PROVIDED RECORDS —
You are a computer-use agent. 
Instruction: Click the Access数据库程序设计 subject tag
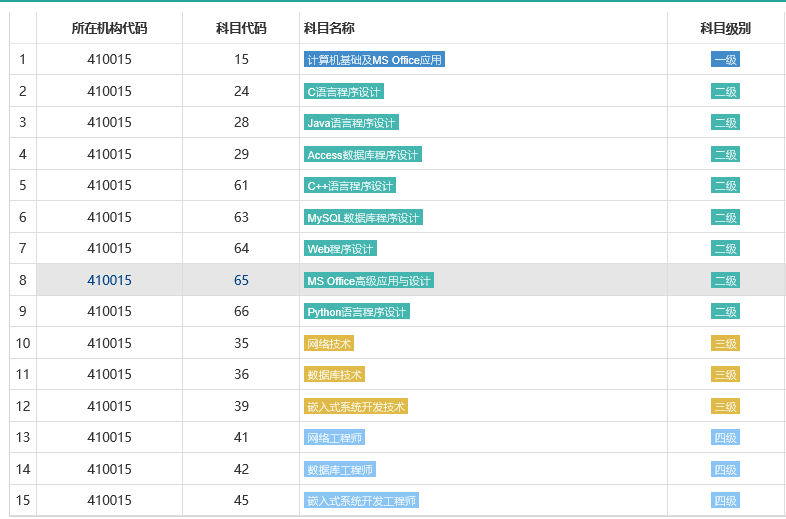tap(362, 155)
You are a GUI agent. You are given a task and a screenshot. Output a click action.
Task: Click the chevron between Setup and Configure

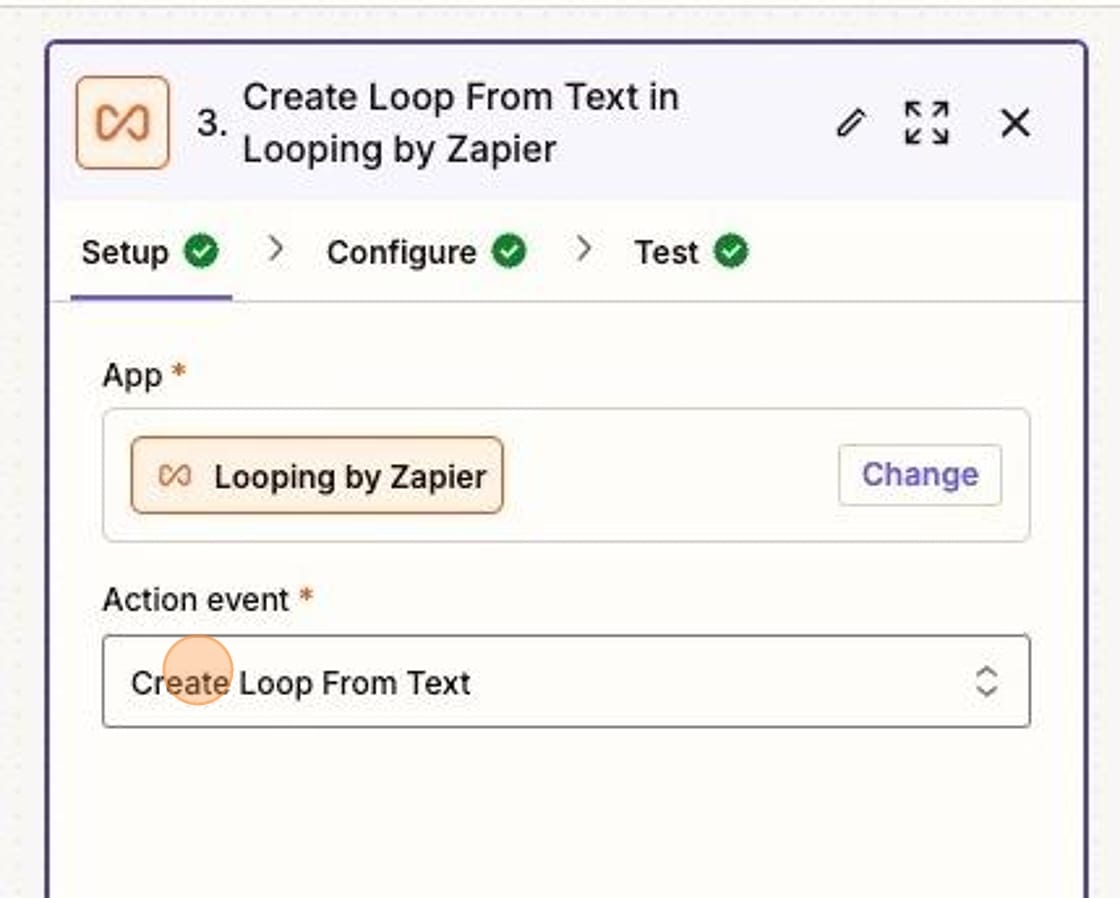tap(277, 252)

WORK TO COMPLETE — Write out the whole listing again, requests included, but add 55 to each coordinate in the tap answers. Leave the pictures out.

IN RESPONSE —
You are a computer-use agent. 
Instruction: Click the Access数据库程序设计 subject tag
tap(417, 210)
You are a GUI agent. You are given a task and a screenshot. Output a click action.
Task: Click the chevron between Setup and Configure

tap(332, 307)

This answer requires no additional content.